Reform halted in Egypt.

I have had the feeling for a long time that constitutional referendum over multi-candidate presidential elections in Egypt will not be a real step towards democracy.
I've seen that the media focused on the violence that accompanied the voting process but there was little mention of a more important thing which is the trap hidden behind this referendum which unfortunately made the Egyptian people in general and Egyptian opposition in particular face an unfavorable dilemma; if they reject the amendment, they will lose the chance to have multi-candidate elections and won't be able to end the one-man rule that infested the country for 24 years.

And if they approve the amendment they will have to accept the outcome of very unfairly competed upcoming elections on September because the amendment requires an independent candidate to get recommendations from at least 250 (little less than half) of the members of a parliament that is highly dominated by the ruling party of Mubarak, a requirement that is practically impossible to fulfill.

The referendum was designed in a way that meets Mubarak's ambitions by a largely corrupt and biased parliament and this is similar to the way the Lebanese parliament approved granting president Lahood an extra term.
I think it is quite dangerous to allow governement-controlled parliaments to take decisions that decide a nation's future and a reform done this way will only make things worse.

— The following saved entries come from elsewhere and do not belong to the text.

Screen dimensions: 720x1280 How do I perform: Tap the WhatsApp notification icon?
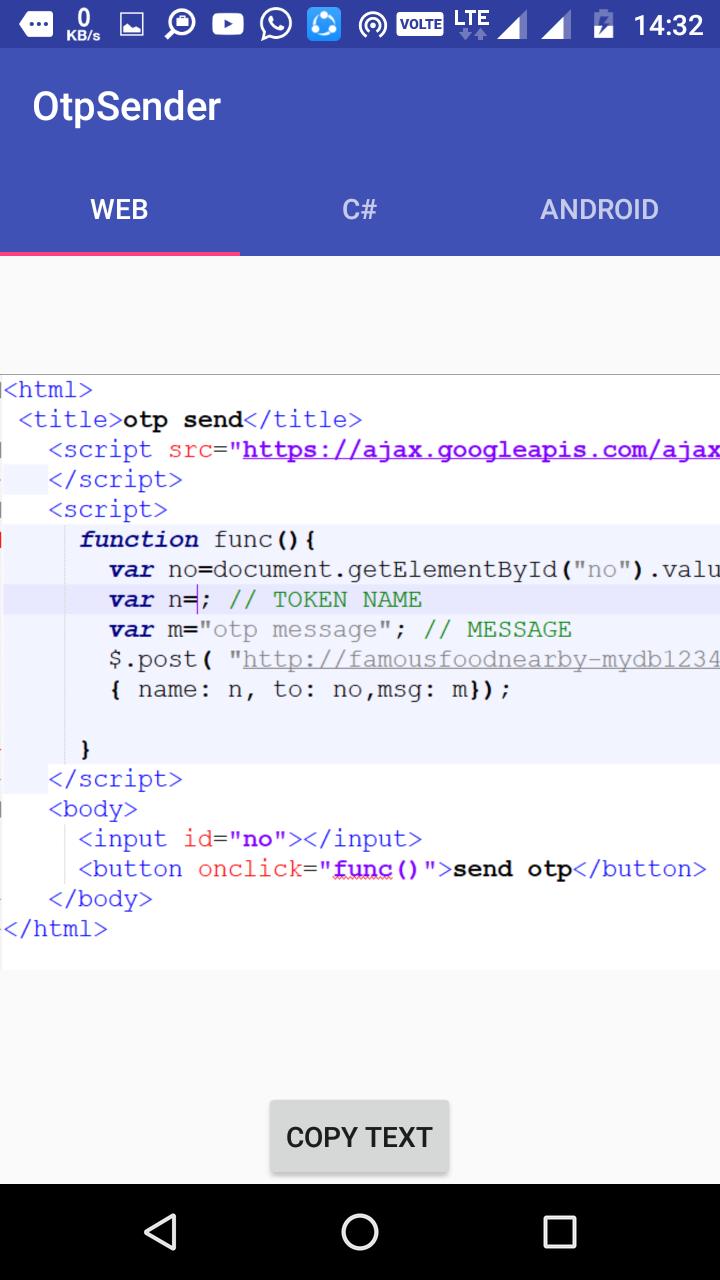(276, 24)
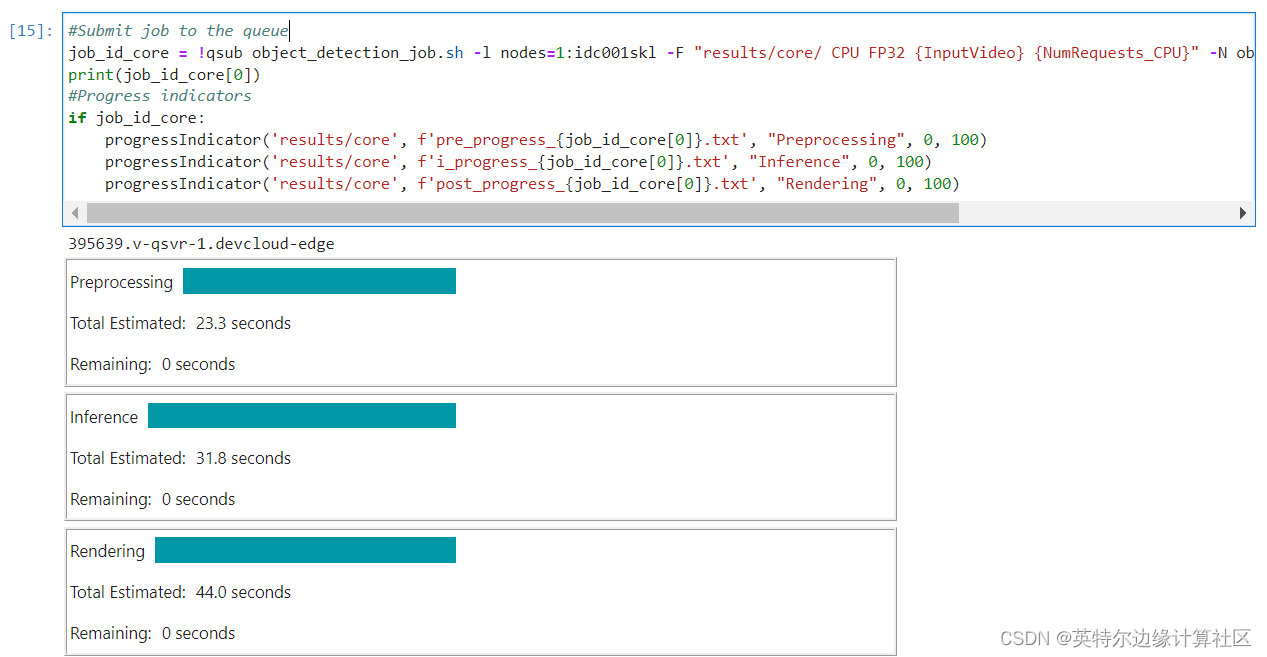
Task: Select the object_detection_job.sh filename text
Action: coord(356,52)
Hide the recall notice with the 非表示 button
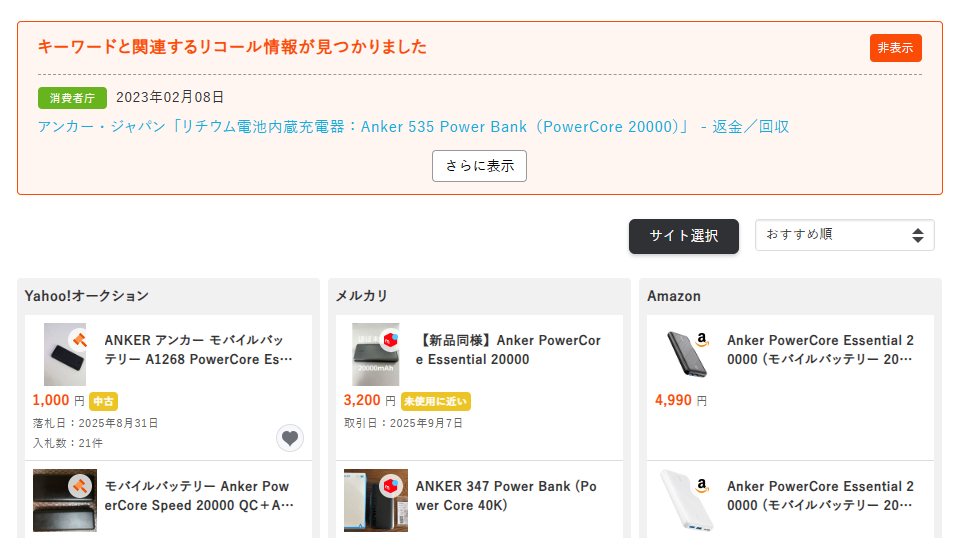Image resolution: width=970 pixels, height=538 pixels. click(895, 48)
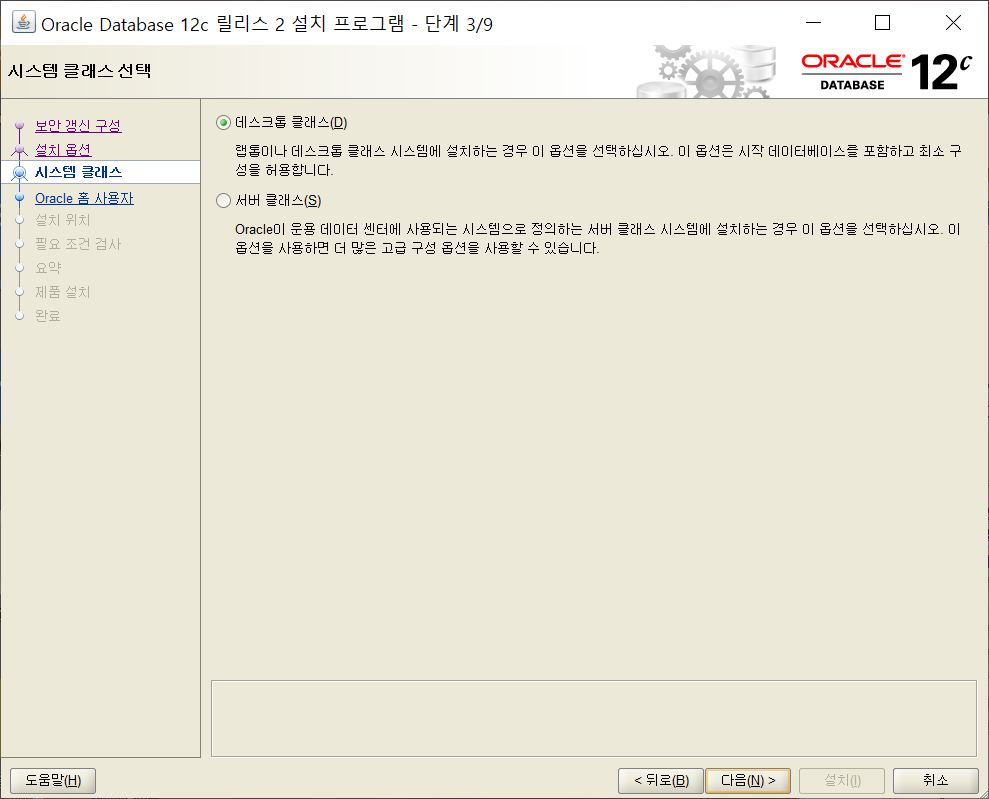Click the empty message panel above the buttons
Image resolution: width=989 pixels, height=799 pixels.
click(594, 715)
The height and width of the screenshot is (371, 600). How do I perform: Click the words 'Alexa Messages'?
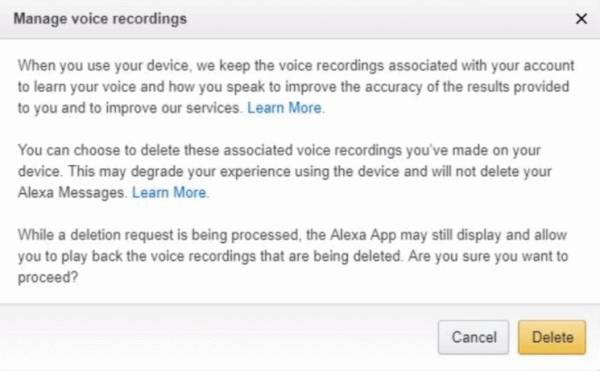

So free general elections to choose an parliament that is independent form the government should've been the way to start the reform in a country like Egypt.

Ironically, it was the same parties and political movements which were strongly pushing for holding multi-candidate elections have been recently standing strongly against conducting the referendum while the government which rejected the opposition's demands for a long time has lately shown a lot of enthusiasm for the referendum and is apparently considering the results of the referendum a victory for democratic reform in Egypt (from the govt's point of view of course).

If this is supposed to say anything I guess it says that Mubarak views the referendum results as a victory for himself (or his son Jamal) because for a 1st time viewer it will show that doors are open for anyone who wants to run for office but the reality is that it only granted Mubarak a golden chance to be "democratically" elected (or has his son elected) in the upcoming elections in September because there will be no other "eligible" candidates for the voters to choose from.

I could be wrong but I really feel that the march for democracy in Egypt has just been halted, for another few years at least.